Alternative Apparel – a social overview of consumption

By Rachel Barr

Through substantive research on what is working well and not well in regards to fair trade on campuses, I have delved into the ministries junction at Point Loma Nazarene University. The university’s ministry team purchases roughly 900 Alternative Apparel t-shirts each fiscal year (ASB Director of Finance, Nick Ezre), and handed out for free to the students involved. Ironically, these t-shirts have been worn internationally in similar countries to where the materials derive from.
Alternative Apparel claims to give their workers fair working conditions and to pay them the floor price, which is usually the country’s average wages. These wages are certainly worth far less than the value retailers put on the price tag. Point Loma Nazarene University is most likely not aware of this situation. Why would they be? America consumes far more each day than they are aware of. Attending a private university such as Point Loma Nazarene, one can note the overabundance most students are equipped with including the latest technologies, newest trends and coolest styles in attire. To expand, the average income in Asian countries are listed below. According at a wage tracker for Asian countries, Bangladesh garment workers have an average income of $38 per month, and that’s working 40 hours per week.

Minimum Wage Levels in Asia

The facts are shocking especially because the products we consume in America are valued at much higher prices, which do not benefit the laborer, only the distributors. In the society of college universities, we’ve put a value on what we consume and especially what we wear.
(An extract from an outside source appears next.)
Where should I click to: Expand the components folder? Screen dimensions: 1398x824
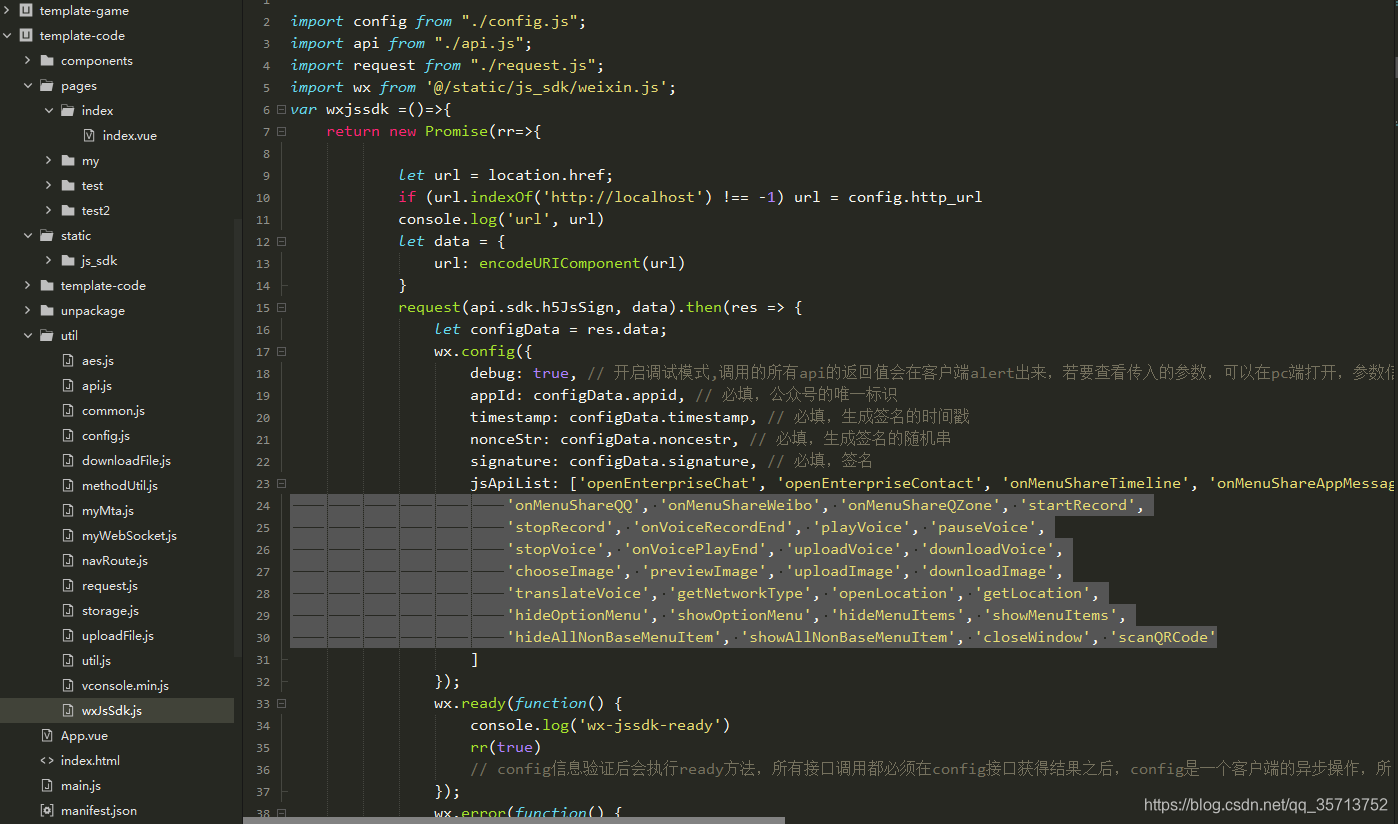(x=27, y=60)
What we fail to realize is the price usually is a result of the expense of human lives; people working in horrible conditions for hardly any compensation, for something like a mere t-shirt. If Point Loma Nazarene University were aware of these conditions of agonizingly low wages that companies like Alternative Apparel pay in exchange for these materials, then they would probably think twice before sending in their next order.

The article, Challenges to globalization: Analyzing the economics, assesses the wages and living conditions resulting from the effects of multinational production. Researchers have worked to determine the effects of multinational firms, and whether or not the working conditions and wages are standard or exploited. Alternative Apparel works with developing countries at their country’s rates. This is exploitation to the workers because they are paid so low, and the turnover of profits received by Alternative Apparel in exchange for these goods is very high, and continues to grow. If Point Loma Nazarene University does not care enough to switch to purchasing a different brand, they should consider raising awareness for fair wages in developing countries, especially from whom the materials come from.